Gene Wolfe, Westwind
“. . . to all of you, my dearly loved fellow countrymen. And most
particularly—as ever—to my eyes, Westwind.”
One wall of the steaming, stinking room began to waver, the magic portal that had opened upon a garden of almost inconceivable beauty beginning to mist and change. Fountains of marble waved like grass, and rose trees, whose flowery branches wore strands of pearl and diamond, faded to soft old valentines. The ruler’s chair turned to bronze, then to umber, and the ruler himself, fatherly and cunning, wise and unknowable, underwent a succession of transformations, becoming at first a picture, then a poster, and at last a postage stamp.
The lame old woman who ran the place turned the wall off and several people protested. “You heard what he said,” she told them. “You know your duty. Why do you have to listen to some simpleton from the Department of Truth say everything over in longer words and spread his spittle on it?”

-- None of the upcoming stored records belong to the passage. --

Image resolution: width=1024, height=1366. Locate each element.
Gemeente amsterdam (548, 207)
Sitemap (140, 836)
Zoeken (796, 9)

The protestors, having registered their postures, were silent. The old woman looked at the clock behind the tiny bar she served.
“Game in twenty minutes,” she said. “Folks will be coming in then, rain or no rain, wanting drinks. You want some, you better get them now.”
Only two did: hulking, dirty men who might have been of any dishonest trade. A few people were already discussing the coming game. A few others talked about the address they had just heard—not its content, which could not have meant much to most of them, but the ruler and his garden, exchanging at hundredth hand bits of palace gossip of untold age. The door opened and the storm came in and a young man with it.
He was tall and thin. He wore a raincoat that had soaked through and an old felt hat covered with a transparent plastic protection whose elastic had forced the hat’s splayed brim into a tight bell around his head. One side of the young man’s face was a blue scar; the old woman asked him what he wanted.
“You have rooms,” he said.
“Yes, we do. Very cheap too. You ought to wear something over that.”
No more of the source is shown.